Sales of new vehicles suffered a bigger drop than expected during April, as General Motors, Ford Motor Co. Fiat Chrysler Automobile N.V., Toyota and Nissan all reported sale drops as consumers appeared to become more resistant to record incentives.
The decline in sales among top-selling brands sets up the industry for a sales drop in 2017. It would be the first year that sales of new vehicle sales have declined since the great recession and reflects the weaker than expected economic numbers that were reflected the U.S. Commerce Department’s estimate the U.S. economy grew by less than 1% in the first quarter.
By the numbers, Ford had a terrible month as total sales dropped 7.2% and retail sales dropped by 10.2% while sales of Ford branded passenger cars dropped by 21%.

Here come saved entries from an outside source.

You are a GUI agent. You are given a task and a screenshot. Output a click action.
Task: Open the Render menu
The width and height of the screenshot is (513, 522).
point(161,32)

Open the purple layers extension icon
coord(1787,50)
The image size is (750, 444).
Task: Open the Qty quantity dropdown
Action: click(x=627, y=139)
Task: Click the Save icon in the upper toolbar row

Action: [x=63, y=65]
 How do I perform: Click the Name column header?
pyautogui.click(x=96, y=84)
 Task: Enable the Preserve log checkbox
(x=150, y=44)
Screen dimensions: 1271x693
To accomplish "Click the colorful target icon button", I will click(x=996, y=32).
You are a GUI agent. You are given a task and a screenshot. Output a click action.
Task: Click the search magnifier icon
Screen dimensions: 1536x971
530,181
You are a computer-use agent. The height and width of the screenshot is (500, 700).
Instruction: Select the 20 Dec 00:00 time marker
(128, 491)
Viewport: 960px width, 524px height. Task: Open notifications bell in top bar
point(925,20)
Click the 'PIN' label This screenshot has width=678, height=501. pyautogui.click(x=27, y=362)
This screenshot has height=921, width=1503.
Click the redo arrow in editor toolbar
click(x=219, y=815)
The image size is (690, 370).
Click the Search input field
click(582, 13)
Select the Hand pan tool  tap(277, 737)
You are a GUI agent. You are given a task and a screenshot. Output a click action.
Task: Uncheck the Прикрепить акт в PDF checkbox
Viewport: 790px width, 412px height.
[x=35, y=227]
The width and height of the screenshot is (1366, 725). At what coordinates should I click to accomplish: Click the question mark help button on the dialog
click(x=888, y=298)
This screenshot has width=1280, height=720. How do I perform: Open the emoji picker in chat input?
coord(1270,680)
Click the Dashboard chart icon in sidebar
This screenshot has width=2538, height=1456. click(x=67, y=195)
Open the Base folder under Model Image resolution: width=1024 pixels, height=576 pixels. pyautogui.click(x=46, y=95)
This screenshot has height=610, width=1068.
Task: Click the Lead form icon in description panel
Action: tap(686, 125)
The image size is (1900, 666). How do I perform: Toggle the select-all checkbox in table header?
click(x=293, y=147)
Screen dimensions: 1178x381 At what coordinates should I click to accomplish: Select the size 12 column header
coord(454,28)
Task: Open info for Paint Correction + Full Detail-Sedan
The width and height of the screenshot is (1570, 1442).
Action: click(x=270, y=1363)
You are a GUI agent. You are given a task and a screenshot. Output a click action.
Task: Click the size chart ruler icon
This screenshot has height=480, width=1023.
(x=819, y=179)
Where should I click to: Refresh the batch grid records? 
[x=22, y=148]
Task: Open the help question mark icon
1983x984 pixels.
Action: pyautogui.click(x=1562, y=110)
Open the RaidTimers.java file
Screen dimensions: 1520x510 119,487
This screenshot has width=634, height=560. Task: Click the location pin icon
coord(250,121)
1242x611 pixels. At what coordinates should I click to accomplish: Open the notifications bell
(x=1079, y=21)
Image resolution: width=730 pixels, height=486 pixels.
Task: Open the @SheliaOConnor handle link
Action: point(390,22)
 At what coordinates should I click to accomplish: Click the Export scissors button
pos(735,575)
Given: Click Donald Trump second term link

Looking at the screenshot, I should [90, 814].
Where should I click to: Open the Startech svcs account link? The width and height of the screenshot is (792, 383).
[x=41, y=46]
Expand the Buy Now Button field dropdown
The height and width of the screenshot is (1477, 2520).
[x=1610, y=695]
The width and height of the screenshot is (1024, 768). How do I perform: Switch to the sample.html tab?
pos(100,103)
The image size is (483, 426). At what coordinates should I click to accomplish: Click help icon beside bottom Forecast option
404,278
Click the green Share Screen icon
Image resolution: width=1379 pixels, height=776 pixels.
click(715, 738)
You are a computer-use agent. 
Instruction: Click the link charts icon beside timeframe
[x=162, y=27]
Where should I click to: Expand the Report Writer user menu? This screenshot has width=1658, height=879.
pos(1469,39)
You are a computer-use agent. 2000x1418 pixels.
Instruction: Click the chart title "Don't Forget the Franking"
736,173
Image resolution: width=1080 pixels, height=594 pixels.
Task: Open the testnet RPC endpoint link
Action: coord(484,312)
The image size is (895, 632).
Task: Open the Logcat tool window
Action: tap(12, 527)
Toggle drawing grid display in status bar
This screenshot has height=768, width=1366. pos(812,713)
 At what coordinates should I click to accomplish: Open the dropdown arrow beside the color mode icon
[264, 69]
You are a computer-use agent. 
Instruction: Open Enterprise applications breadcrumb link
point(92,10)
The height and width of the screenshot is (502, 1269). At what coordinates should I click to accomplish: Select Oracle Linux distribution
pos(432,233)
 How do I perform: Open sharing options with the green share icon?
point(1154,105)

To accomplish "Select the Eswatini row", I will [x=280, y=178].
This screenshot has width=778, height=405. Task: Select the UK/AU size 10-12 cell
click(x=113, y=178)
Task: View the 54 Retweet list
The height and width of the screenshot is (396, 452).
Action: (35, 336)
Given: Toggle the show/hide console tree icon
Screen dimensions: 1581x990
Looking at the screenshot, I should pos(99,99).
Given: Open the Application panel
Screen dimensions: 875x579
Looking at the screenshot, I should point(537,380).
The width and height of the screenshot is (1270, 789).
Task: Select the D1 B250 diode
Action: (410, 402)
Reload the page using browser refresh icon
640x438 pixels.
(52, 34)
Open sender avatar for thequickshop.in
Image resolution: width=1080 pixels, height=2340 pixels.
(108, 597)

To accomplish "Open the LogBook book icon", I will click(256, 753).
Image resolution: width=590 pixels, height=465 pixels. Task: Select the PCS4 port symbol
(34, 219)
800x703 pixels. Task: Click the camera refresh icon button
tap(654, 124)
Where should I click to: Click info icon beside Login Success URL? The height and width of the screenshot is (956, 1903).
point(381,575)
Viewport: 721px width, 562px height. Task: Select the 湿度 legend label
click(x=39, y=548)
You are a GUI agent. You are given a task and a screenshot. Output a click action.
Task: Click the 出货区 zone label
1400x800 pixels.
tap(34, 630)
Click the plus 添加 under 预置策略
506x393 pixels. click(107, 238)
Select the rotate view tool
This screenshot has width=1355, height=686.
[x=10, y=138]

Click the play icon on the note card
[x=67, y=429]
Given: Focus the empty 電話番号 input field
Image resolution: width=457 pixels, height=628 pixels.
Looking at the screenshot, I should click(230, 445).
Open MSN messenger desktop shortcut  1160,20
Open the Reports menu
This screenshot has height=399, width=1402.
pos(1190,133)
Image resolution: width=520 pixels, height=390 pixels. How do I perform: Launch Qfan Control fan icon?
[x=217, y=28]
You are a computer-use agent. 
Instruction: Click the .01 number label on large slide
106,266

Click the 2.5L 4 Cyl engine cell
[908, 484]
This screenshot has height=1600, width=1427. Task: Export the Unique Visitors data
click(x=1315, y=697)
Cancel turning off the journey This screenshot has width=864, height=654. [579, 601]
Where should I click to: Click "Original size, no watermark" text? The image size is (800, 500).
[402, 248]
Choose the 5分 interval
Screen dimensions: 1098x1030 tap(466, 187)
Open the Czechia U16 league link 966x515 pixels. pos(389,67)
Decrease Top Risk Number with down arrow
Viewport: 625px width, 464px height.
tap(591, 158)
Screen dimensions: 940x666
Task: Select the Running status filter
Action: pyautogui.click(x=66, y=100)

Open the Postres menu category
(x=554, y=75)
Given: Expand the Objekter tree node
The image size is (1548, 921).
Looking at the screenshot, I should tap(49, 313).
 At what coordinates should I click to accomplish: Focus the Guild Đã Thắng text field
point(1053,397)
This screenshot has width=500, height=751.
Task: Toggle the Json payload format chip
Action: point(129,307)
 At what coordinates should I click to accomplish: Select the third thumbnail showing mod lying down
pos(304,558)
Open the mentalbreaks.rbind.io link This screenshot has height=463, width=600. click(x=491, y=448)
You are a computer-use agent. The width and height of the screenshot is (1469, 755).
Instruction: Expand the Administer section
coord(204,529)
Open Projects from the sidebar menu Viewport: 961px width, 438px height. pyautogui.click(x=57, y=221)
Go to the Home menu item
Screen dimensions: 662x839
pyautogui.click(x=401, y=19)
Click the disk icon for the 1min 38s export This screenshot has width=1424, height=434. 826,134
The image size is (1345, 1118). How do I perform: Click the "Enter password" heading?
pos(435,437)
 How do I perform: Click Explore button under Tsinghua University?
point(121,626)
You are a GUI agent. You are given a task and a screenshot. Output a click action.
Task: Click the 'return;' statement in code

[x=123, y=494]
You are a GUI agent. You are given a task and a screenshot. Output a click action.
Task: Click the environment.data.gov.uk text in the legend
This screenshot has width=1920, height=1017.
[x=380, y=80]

“Strong demand for high series Super Duty trucks and diesel powertrains drove a $1,900 increase in Ford’s transaction pricing versus an industry increase of just $210. F-150 customers equipped nearly 70% of their trucks with EcoBoost engines last month, with dealers seeing strong demand for our new Raptor,” said Mark LaNeve, Ford’s vice president of sales, said the company continued to benefit from strong truck sales.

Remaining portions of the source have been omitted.